TRY IT:
Pictures in the listing do not belong in the copy, which should repeat exactly the lines from the one holding "Task: Expand the" through the last line.
================
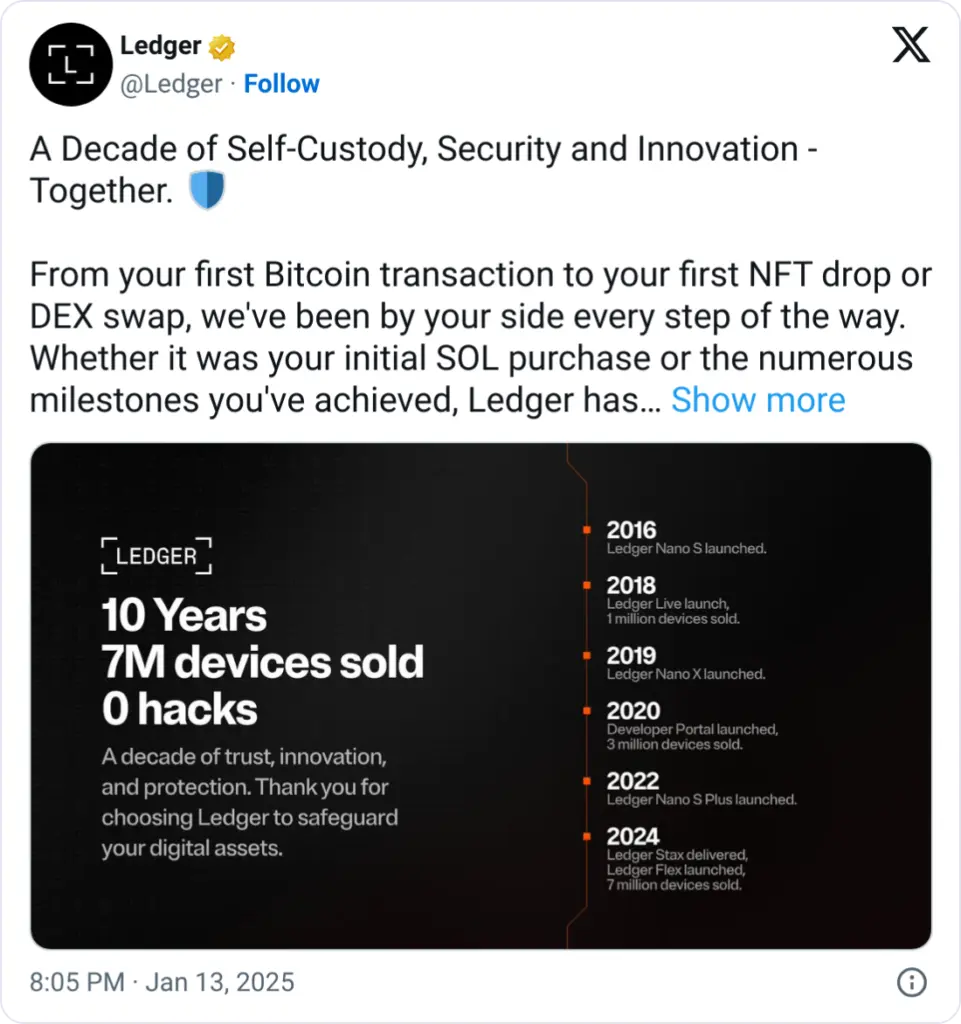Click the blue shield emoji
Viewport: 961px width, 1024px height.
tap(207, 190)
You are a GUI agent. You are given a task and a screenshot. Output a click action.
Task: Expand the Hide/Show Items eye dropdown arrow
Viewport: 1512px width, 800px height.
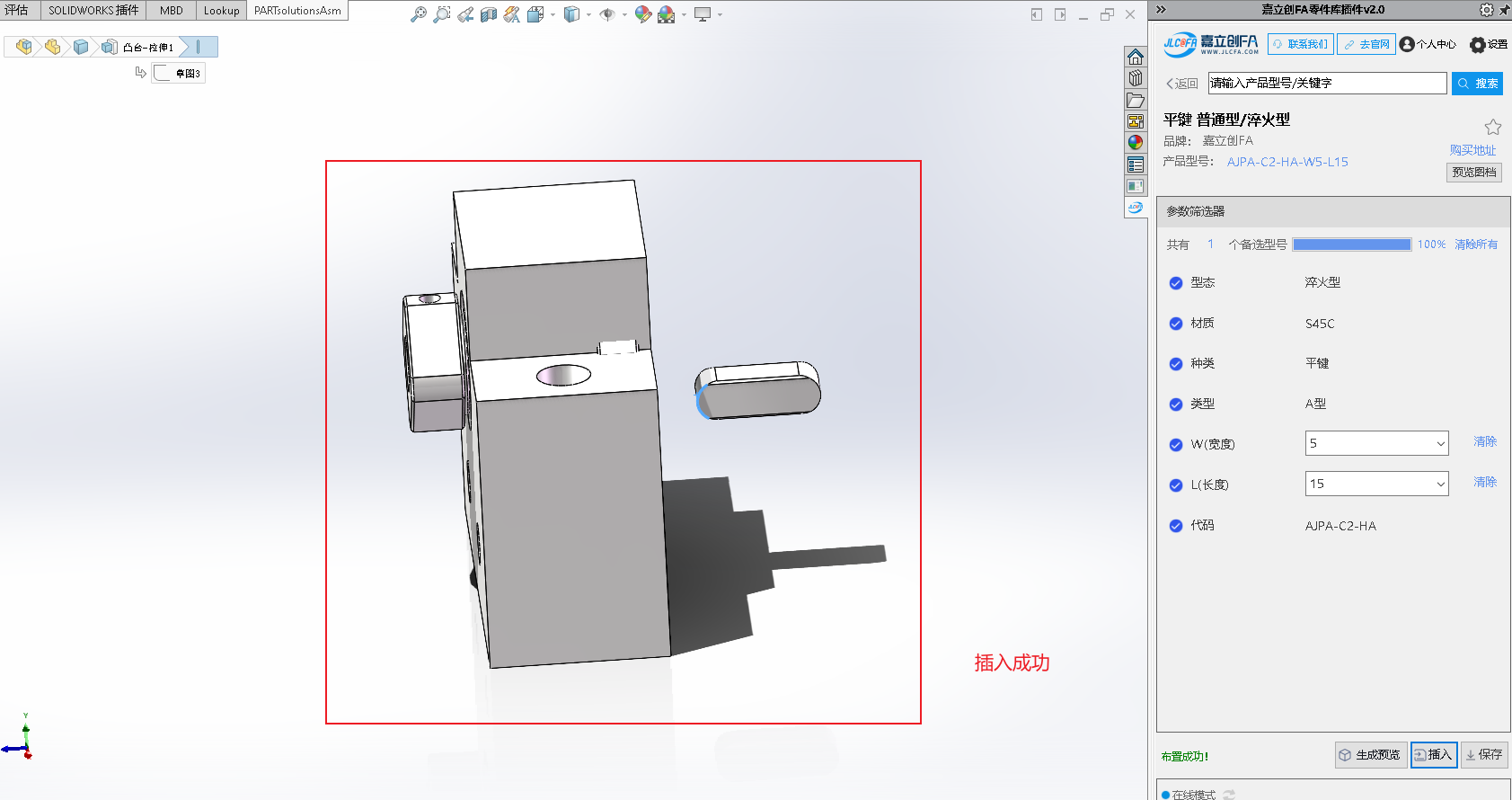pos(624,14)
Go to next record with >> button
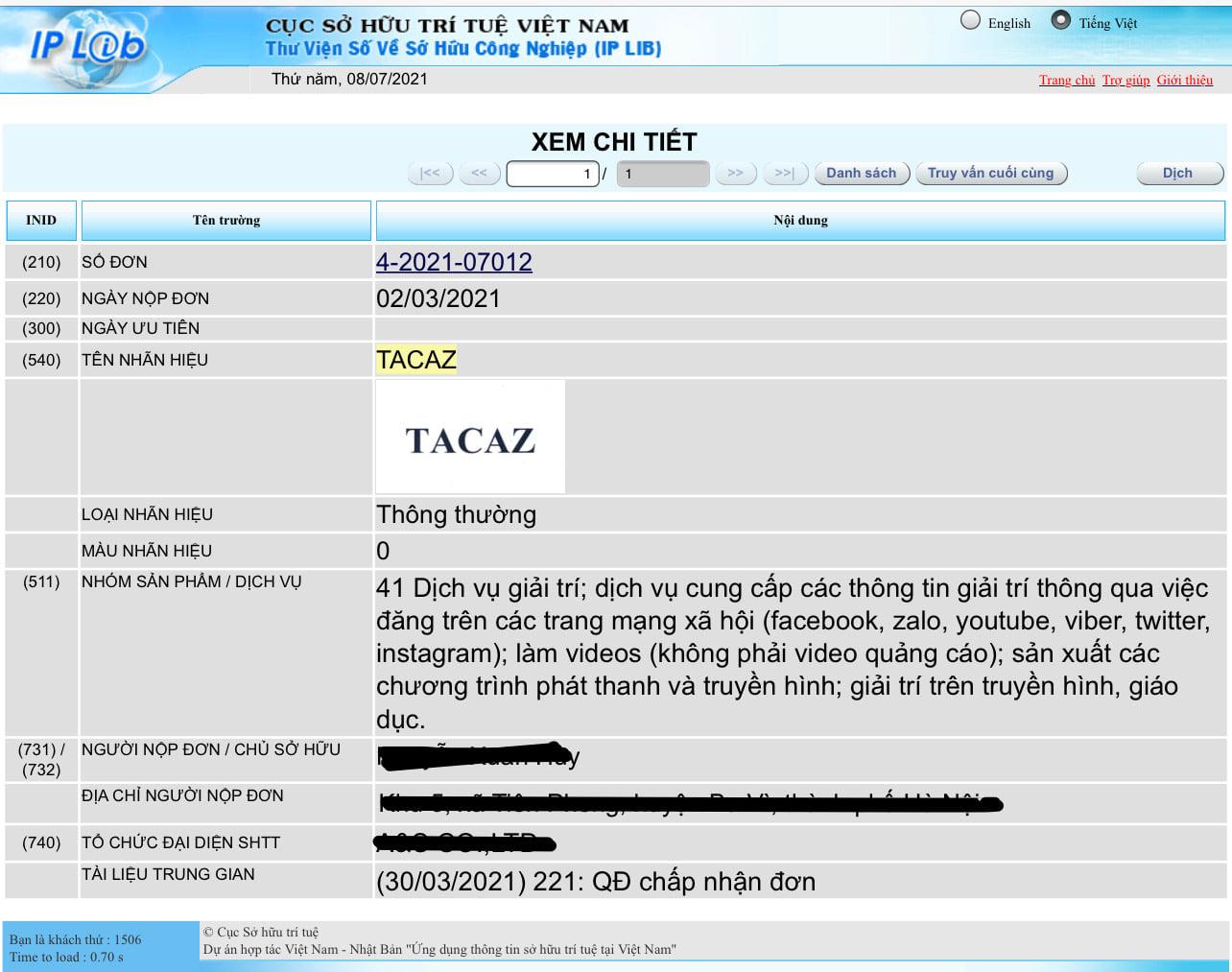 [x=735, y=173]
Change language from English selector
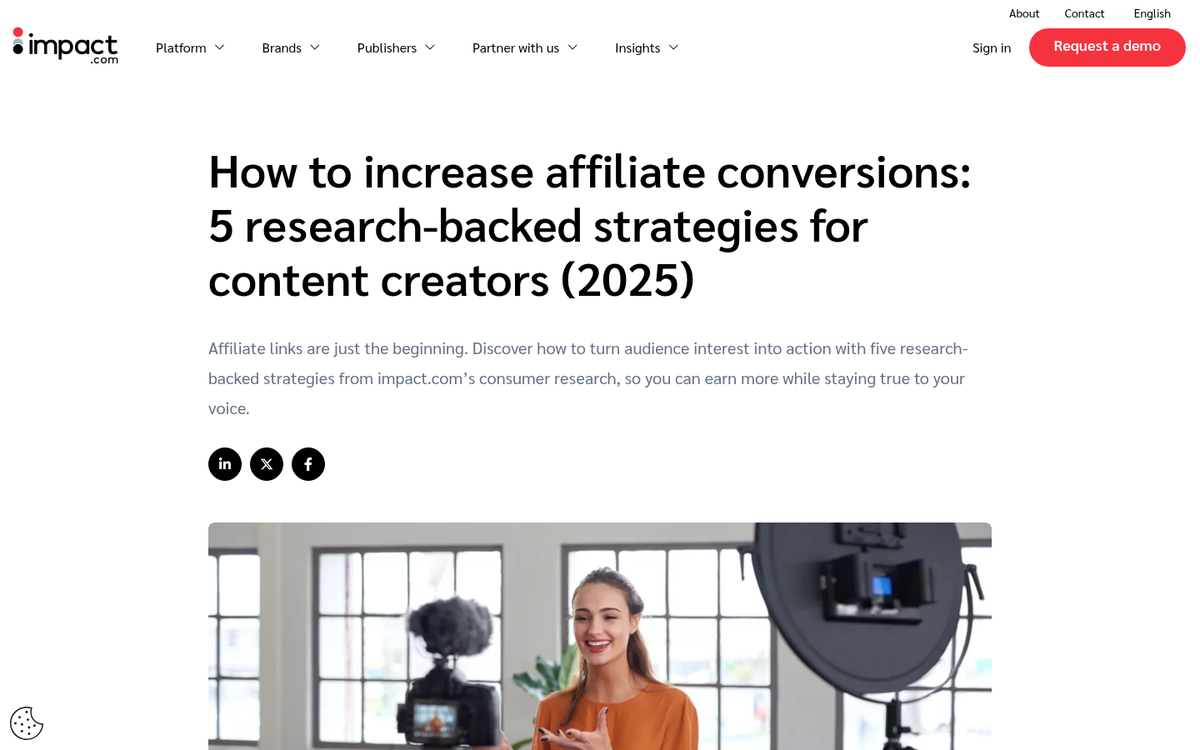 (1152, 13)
================
OUTPUT:
Task: Expand the Hide/Show Items eye dropdown arrow
Viewport: 1512px width, 800px height.
pos(624,14)
Go to next record with >> button
 [x=735, y=173]
Change language from English selector
 (1152, 13)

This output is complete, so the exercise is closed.